A O Antagonista, ele disse que vai prestar os esclarecimentos à Corregedoria e afirmou acreditar que não será punido. Leia:
O Antagonista – O sr. está preocupado ou receoso com a intimação da Corregedoria?
Otávio Torres Calvet – Não. Eu vou esclarecer basicamente o que está na Loman. Ela tem um artigo que fala que a regra é que os juízes não podem se manifestar sobre processos em curso. Mas autoriza que sejam feitos comentários quando ocorre a publicação de obras técnicas, artigos científicos, livros, no exercício da academia, como magistério. O artigo faz parte da minha atividade como professor, fazendo uma análise da decisão judicial e tecendo críticas à técnica utilizada na decisão.
Estou bem tranquilo. Pelo teor do ofício da corregedor, eu imagino que ele não tenha lido e está querendo esclarecimentos. Então, eu vou, dentro dos meus deveres, apresentar as explicações que ele pede e tenho certeza que ele vai compreender e enquadrar no artigo correto da Loman que autoriza esse tipo de publicação acadêmica.
O que o sr. defende em seu artigo?
Meu artigo é uma obra científica, que faz crítica a um modelo de interpretação no direito do trabalho, que entendo que não é correto e acaba gerando um grau de insegurança jurídica muito grande, de decisões voluntaristas. Elas representam a vontade subjetiva do juiz e não a vontade do ordenamento jurídico.
O juiz tem liberdade, mas ela tem de ser exercida dentro do Estado Democrático de Direito. Ele não tem um poder absoluto. Deve fazer a aplicação do direito a partir do que é posto pelo Parlamento, pelo Congresso. Se não, teremos decisões que surpreendem o jurisdicionado e a sociedade fica perdida, sem saber o que é o certo e o errado.
O sr. acha que está sendo alvo de tentativa de censura dentro da Justiça do Trabalho?
Falar em censura é uma palavra muito forte, mas sou presidente licenciado da Associação Brasileira dos Magistrados do Trabalho. Eu tenho uma atuação dentro da magistratura vista por muitos como postura de oposição ao que seria a visão mais comum da Justiça do Trabalho. Porque a associação que eu presido não se envolve em pautas sociais. Faz questão de mostrar que a magistratura tem que ser imparcial, técnica. A gente não se intromete na produção legislativa, no que diz respeito aos direitos dos trabalhadores. Quando somos chamados, não fazemos manifestação pró ou contra trabalhador ou pró ou contra empresa. Fazemos avaliação técnica dos possíveis perigos da legislação. Isso é visto como postura contrária à maioria, como se eu fosse líder de um movimento que não concorda com o modo de agir das associações tradicionais. E como atuo no magistério, acabo tendo voz que repercute.

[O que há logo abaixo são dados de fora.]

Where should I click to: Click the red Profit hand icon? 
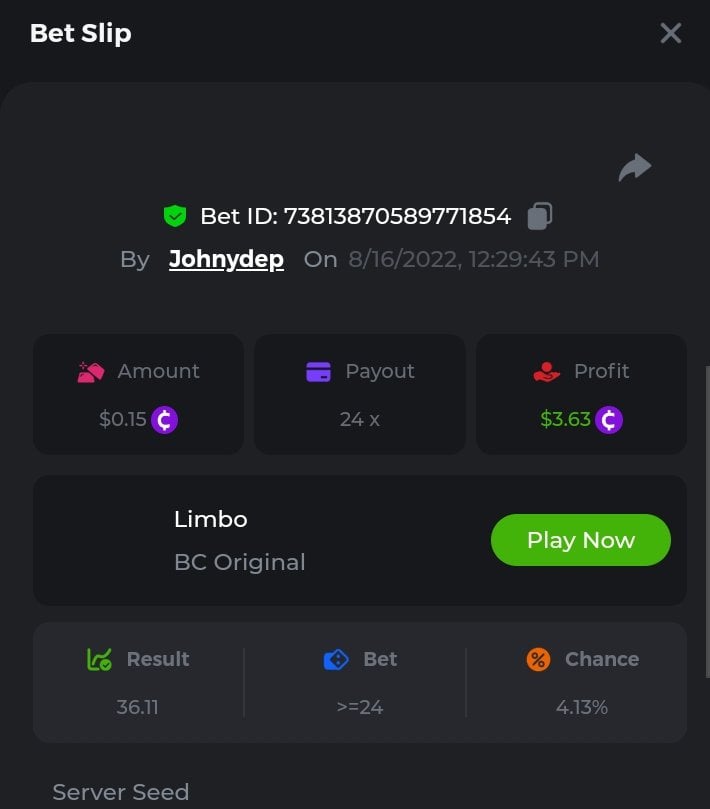tap(547, 372)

O sr. considera que está sendo alvo de intimidação por defender a aplicação do que foi aprovado na reforma trabalhista?
O grupo que tem a visão de mundo como eu, que acabou indo para essa nova associação, não necessariamente concorda com tudo que foi feito na reforma trabalhista. Eu como doutrinador, como acadêmico, gostaria que a lei fosse diferente. Nesse ponto [de dispensar a negociação sindical no caso de demissões em massa], a lei não foi feliz, pela minha concepção. Mas como juiz, não tenho que fazer prevalecer minha escolha pessoal sobre a escolha do legislador. A não ser que ela fosse agressiva com a Constituição, aí teria o dever. Mas juízes como eu são técnicos, sem olhar subjetivo impregnado de qualquer ideologia. Tenho o dever de aplicar a lei, porque temos um sistema que rege as relações e precisa ser observado, senão viveremos o caos.
Nosso papel como juiz é fazer justiça. E a gente quer ver acontecer a justiça social, mas ela ocorre no grau e na forma como o legislador escolheu e não da forma como cada juiz pensa que tem que ser. Se for assim, vai acabar gerando insegurança jurídica e retração da economia, com quantidade menor de empresas, o que pode acabar levando ao final à própria precarização do trabalhador. Proteção ao trabalhador é necessária, e no grau que deve ser é uma decisão do Parlamento. Não cabe ao juiz ir além, na vontade de proteger nem um lado nem outro. Se hoje há um movimento pró-trabalhador, pode haver outro pró-empresa amanhã. O juiz deve aplicar o que foi previsto democraticamente.